[START Dataset]

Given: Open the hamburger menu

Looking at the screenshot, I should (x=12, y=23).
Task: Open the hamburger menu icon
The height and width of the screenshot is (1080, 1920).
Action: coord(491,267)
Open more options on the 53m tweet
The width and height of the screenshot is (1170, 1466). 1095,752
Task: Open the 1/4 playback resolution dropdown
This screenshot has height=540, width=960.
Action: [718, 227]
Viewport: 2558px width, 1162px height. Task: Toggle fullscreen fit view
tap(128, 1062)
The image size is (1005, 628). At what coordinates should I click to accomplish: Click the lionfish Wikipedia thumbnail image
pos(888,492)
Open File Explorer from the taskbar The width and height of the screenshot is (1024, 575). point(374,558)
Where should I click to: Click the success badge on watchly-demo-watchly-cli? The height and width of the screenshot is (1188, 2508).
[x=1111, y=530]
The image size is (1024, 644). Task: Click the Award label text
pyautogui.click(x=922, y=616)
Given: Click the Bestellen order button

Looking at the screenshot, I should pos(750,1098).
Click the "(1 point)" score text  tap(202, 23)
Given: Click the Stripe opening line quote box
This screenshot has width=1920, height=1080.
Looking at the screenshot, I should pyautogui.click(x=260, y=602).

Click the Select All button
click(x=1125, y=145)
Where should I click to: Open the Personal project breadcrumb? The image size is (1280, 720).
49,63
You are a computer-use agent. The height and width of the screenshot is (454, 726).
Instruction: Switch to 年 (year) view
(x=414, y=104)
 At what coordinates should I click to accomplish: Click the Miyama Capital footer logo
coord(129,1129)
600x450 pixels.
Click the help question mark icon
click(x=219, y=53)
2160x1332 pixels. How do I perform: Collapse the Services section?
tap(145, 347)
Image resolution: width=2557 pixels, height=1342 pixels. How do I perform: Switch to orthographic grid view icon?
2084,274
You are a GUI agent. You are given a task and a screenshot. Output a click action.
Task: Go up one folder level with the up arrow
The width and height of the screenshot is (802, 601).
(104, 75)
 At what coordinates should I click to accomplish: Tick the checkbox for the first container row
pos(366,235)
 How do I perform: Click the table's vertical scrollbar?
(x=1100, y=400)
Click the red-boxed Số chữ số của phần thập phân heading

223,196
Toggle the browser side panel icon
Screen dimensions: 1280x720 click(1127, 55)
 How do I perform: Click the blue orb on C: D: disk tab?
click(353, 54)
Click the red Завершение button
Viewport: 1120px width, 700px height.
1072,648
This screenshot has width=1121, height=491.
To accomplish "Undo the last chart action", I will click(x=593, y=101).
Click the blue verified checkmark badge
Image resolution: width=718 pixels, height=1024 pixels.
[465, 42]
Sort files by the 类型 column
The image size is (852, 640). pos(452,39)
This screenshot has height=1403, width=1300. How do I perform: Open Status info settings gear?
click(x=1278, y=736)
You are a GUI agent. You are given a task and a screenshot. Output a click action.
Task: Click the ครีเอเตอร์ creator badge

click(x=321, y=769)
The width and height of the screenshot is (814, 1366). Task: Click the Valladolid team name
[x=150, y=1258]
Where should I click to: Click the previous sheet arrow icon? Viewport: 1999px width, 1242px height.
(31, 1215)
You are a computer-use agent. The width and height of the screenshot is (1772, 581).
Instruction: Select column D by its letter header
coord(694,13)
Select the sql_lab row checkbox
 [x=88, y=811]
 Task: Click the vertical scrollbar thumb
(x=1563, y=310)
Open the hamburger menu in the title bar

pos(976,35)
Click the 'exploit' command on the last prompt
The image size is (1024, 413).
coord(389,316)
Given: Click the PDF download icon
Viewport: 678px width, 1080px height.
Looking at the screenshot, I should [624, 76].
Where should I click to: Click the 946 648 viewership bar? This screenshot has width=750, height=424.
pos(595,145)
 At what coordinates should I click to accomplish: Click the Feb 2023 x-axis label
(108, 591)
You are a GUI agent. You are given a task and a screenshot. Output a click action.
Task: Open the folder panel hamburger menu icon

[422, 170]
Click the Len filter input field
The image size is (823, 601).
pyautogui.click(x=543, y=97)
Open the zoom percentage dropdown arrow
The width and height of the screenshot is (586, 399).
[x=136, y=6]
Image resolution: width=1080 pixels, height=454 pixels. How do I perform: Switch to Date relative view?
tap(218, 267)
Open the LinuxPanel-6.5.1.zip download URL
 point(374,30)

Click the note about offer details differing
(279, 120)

[END Dataset]

## Aim
Pick out each line in the material above that contains the word "This", and copy those lines in full.

## Complete response
This screenshot has height=540, width=960.
This screenshot has width=1920, height=1080.
This screenshot has width=1121, height=491.
This screenshot has height=1403, width=1300. How do I perform: Open Status info settings gear?
Where should I click to: Click the 946 648 viewership bar? This screenshot has width=750, height=424.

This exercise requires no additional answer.